COLUMN: Hong Kong venue Hidden Agenda faces eviction…again by Sum Lok Kei

hidden agenda

Legendary Hong Kong venue Hidden Agenda faces eviction…
written by Sum Lok Kei

After six years of operation and hosting over 800 shows, local independent music venue Hidden Agenda may be evicted from it’s current location in Kwun Tong soon, according to chief of staffs Steveo Hui.

Located in Winful Industrial Building on Tai Yip Street, Hidden Agenda is known to be the centre of the thriving independent music scene in East-Kowloon.
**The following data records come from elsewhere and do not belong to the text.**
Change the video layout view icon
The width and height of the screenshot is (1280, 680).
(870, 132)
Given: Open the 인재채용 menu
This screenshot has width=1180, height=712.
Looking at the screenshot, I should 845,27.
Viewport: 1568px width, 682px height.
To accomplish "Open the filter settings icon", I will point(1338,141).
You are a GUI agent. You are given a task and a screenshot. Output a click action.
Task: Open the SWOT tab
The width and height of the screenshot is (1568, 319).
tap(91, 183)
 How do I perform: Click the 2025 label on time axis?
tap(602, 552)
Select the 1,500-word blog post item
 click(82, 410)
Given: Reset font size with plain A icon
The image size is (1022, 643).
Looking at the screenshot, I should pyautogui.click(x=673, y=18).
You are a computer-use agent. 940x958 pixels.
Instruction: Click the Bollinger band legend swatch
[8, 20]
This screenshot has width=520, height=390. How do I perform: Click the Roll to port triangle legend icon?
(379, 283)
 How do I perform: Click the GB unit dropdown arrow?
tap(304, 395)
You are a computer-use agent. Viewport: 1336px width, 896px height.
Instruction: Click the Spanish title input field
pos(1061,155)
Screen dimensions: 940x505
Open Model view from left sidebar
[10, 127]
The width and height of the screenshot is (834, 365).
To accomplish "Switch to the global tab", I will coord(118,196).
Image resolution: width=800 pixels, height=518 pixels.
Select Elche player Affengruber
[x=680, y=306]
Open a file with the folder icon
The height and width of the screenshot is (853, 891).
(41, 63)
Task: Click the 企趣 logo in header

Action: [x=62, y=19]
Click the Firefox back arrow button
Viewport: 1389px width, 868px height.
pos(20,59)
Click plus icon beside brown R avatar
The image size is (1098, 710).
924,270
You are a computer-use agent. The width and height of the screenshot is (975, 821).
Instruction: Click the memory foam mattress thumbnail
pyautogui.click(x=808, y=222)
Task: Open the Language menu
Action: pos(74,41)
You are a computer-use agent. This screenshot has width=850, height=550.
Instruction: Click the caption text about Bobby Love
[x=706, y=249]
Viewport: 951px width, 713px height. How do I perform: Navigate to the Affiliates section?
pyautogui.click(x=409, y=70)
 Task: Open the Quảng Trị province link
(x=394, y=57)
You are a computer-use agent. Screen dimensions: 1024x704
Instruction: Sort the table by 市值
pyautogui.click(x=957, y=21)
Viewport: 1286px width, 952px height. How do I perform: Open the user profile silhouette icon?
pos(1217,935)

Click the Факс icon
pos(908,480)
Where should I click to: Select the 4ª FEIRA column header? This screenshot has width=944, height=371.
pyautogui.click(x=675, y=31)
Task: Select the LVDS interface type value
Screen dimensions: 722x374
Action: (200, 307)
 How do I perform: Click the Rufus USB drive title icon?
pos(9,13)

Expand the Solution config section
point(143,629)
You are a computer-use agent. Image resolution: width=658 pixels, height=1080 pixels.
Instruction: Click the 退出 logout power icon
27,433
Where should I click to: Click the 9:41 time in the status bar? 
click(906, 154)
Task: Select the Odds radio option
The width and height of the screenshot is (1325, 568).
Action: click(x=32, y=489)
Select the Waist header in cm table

On May 30th Hui uploaded photo of a letter from the Lands Department to the unit’s landlord, which stated that Hidden Agenda had violated lands restrictions.

hidden agenda

Under the land lease for most industrial buildings in Kwun Tong, any activity outside industrial use and storage are deemed illegal, which applies to Hidden Agenda and many other tenants. Hui explained that it is the government’s well-known tactic to pressure the landlord by threatening to impose encumbrance. In effect, this will put the venue into a state of “sudden death”, as the landlord have no choice but to evacuate the unit in near future.

Although this is not the first time Hidden Agenda had dealt with eviction, it is still difficult as shows had been booked up to August at the venue. “I will make sure organisers are not affected,” said Hui, as he and his staffs had been busy making arrangements.

Returning to the issue at hand, Hui said it boils down to land use, which is dictated by land leases from the 1960s. In his opinion, such restrictions are outdated and no longer applicable to tenants in 2016, who’s needs are mostly non-industrial. Therefore under the current regulations, the only way to legally operate a music venue in industrial areas is to apply for change of land use, which Hui explained is a time consuming and troublesome process. The application will have to go through the assessment of three government bodies – the Town Planning Board, the Lands Department and subsequently the Housing Authority, which can take years to complete. “The hardest part is to obtain the landlord’s consent,” he added, as the landlord have no motivation or need for such change, adding to the already overwhelming difficulty in succeeding. As the same applies to various studios and performance spaces in Kwun Tong, Hui warned that other tenants may face similar “harassment” from the Lands Department.

Looking ahead, Hui said he will seek help from district councilors in hope to make a case with Hidden Agenda and continue hosting independent music events.